The two plaintiffs alleged that they engaged in constitutionally protected speech when they liked the Jim Adams Facebook page.  In April 2012, however, the court granted Roberts’s motion for summary judgment, ruling that a Facebook like does not meet the standard for constitutionally protected speech.  (The freedom of association claims were dismissed under the theories of qualified and Eleventh Amendment Immunity.)

The court looked to cases involving speech on social media websites, noting that precedent had developed around cases where the speech at issue involved actual statements (e.g., Mattingly v. Milligan and Gresham v. City of Atlanta). The court held that this case was distinguishable because liking involved no actual words, and constitutionally protected speech could not be inferred from “one click of a button.”  In summary, the court wrote that liking a Facebook page is “not the kind of substantive statement that had previously warranted constitutional protection.”

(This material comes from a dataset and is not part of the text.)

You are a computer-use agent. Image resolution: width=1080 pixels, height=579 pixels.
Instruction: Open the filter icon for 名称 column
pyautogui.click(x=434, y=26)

Because it ruled that liking a Facebook page cannot be considered constitutionally protected speech, the court did not proceed to analyze whether the plaintiffs’ First Amendment rights had been violated. The court based its decision on the fact that the plaintiffs made no actual statements, suggesting that had there been a declarative statement—such as a wall post—the court’s decision might have been different.  (One of the plaintiffs alleged that he had written a wall post with an expressed opinion, but deleted the post before it could be documented).  Critics point out that the court’s ruling that protected speech requires an actual statement is inconsistent with prior First Amendment case law, which identifies various forms of protected speech (e.g., armbands in Tinker v. Des Moines Independent Community School District; flag burning in Texas v. Johnson). This point is a key issue ripe for appeal.

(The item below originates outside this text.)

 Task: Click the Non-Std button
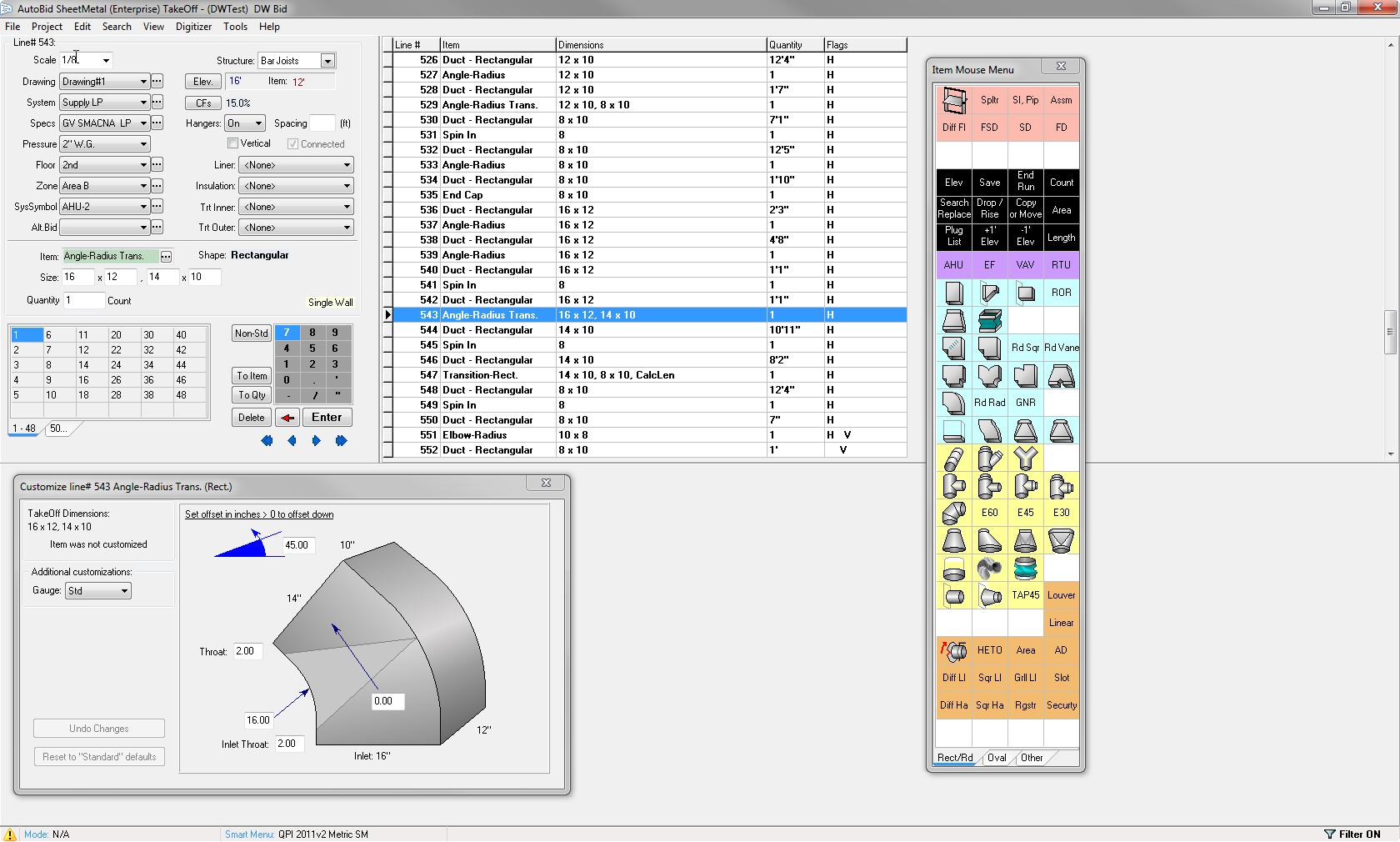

Internet Law experts argue that the court failed to consider the technology behind liking a page on Facebook. For example, Professor Eric Goldman, a prominent legal scholar and blogger, has observed that liking is more than a passive signal of virtual approval and that the like functionality has various effects on Facebook’s algorithm, including increased publicity for the liked page.  Although it is unclear whether these underlying changes are sufficient to tip the protected speech scale, Goldman and others argue that these changes should at least be weighed in the court’s decision.

The question for the social media community moving forward is whether other courts will agree that liking should not amount to constitutionally protected speech.  Regardless of the outcome, the case provides a good lesson:  what you say on a social media network can be used against you.